The Holddown Process and Holddown Timer
 


The Holddown Process and Holddown Timer

Holddown prevents the looping and counting-to-infinity problem.  Distance vector protocols use holddown to specifically prevent the loops created by the counting-to-infinity problems that occur in redundant internetworks.

As soon as the route is considered to be down, hold it down for a while to give the routers time to make sure every router knows that the route has failed.

The holddown process tells a router to ignore new information about the failed route, for a time period called the holddown time, as counted using the holddown timer.  The holddown process can be summarized as follows:

After hearing a poisoned route, start a holddown timer for that one route.  Until the timer expires, do not believe any other routing information about the failed route, because believing that information may cause a routing loop.  However, information learned from the neighbor that originally advertised the working route can be believed before the holddown timer expires.

 

Distance Vector Summary

* During periods of stability, routers send periodic full routing updates based on a short update timer (the RIP default is 30 seconds).  The updates list all known routes except the routes omitted because of split-horizon rules.
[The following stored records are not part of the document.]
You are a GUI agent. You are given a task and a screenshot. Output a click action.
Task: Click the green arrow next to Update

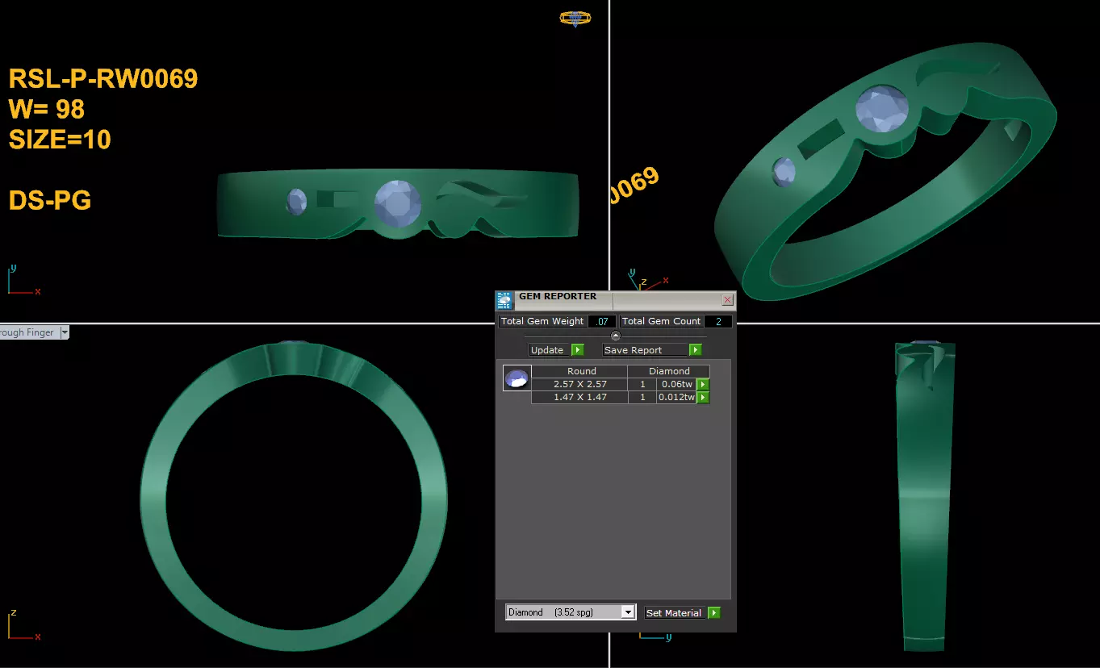(578, 350)
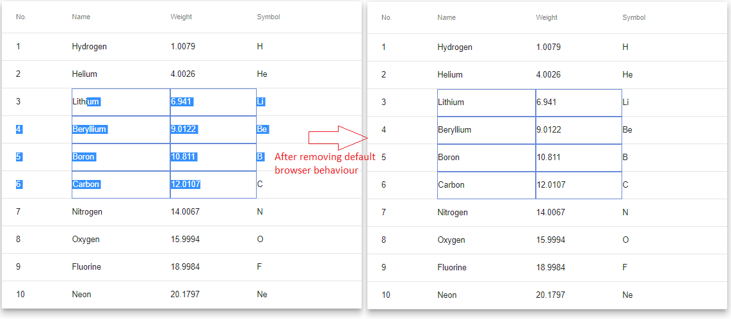Click the red arrow between the tables

pos(339,137)
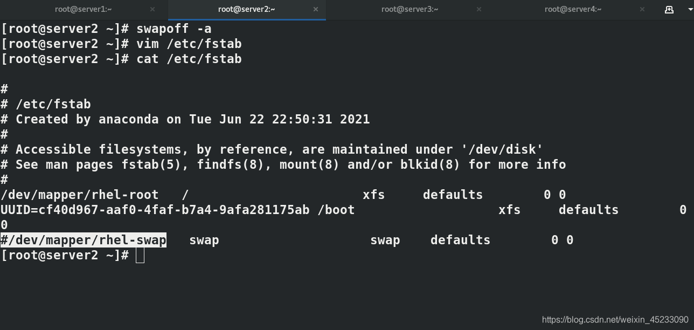Close the root@server3 tab with its X
This screenshot has height=330, width=694.
(x=479, y=9)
* When changes occur that cause a route to fail, the router that notices the failure reacts by immediately sending triggered partial updates, listing only the newly poisoned (failed) routes, with an infinite metric.

* Other routers that hear the poisoned route also send triggered partial updates, poisoning the failed route.

* Routers suspend split-horizon rules for the failed route by sending a poison reverse route back toward the router from which the poisoned route was learned.

* All routers place the route in holddown state and start a holddown timer for that route after learning that the route has failed.  Each router ignores all new information about this route until the holddown timer expires, unless that information comes from the same router that originally advertised the good route to that subnet.